I am haveing two paddles made with an experimental blade shapes made for my sea kayak. Has anyone ever had any experance with this? If so, I would like to here the good, the bad,and the ugly! I will fallow up next weekend, after I have tryed these paddles for those of you who are looking for some feed back.
george - could you be a bit more specific re-shape, etc - i’d love to find a “toksook” style blade at about 20oz
is it that makes the Tooksook so attractive to you: 90 degree offset, symetrical somewhat airfoil shape, toughness, etc. It would be pretty hard to decrease the weight to 20 oz, unless you loose the thickness. Of course, loosing the metal ends would reduce weight.

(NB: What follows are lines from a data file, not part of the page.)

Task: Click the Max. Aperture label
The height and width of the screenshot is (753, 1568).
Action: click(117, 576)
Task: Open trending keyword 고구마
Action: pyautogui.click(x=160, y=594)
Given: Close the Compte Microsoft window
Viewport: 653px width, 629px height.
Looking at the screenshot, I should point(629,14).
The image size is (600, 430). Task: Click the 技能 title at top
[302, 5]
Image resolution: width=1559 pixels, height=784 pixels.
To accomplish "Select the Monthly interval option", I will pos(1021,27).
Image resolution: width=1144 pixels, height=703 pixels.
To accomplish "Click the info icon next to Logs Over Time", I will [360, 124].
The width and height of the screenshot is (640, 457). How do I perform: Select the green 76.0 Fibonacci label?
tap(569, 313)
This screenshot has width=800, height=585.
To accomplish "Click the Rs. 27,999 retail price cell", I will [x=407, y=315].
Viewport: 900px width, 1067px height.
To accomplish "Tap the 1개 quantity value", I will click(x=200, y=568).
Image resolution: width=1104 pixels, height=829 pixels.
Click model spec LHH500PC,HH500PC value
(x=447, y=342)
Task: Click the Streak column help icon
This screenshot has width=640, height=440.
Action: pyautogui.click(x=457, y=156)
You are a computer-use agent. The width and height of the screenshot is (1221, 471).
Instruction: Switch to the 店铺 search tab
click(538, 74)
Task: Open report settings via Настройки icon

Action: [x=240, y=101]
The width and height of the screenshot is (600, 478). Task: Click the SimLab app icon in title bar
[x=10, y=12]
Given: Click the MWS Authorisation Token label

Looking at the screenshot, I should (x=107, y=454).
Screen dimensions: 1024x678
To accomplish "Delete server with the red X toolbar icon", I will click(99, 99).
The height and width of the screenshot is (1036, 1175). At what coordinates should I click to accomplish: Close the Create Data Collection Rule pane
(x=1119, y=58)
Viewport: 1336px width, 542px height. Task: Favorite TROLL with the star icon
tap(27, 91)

I actually think it would not be hard to make one with cedar. But no way is it going to get to 20 oz.
The blade shape is symetrical
5" to 5.5" wide about 17" long cuped shaped, a small “c” shaped turned back on the end. I was very impreased when I planted the paddle in the water that how much force I could put on the paddle and have it stay put as I moved past, it was very stablbe. it comes out of the water clean at the end of each stroke. I only had about ten mins with the paddle in the water. The handle shape is elongated to fit my hand, and I can set the fether angle to what ever I would like. The paddle weight going to come in at around 34 to 40oz.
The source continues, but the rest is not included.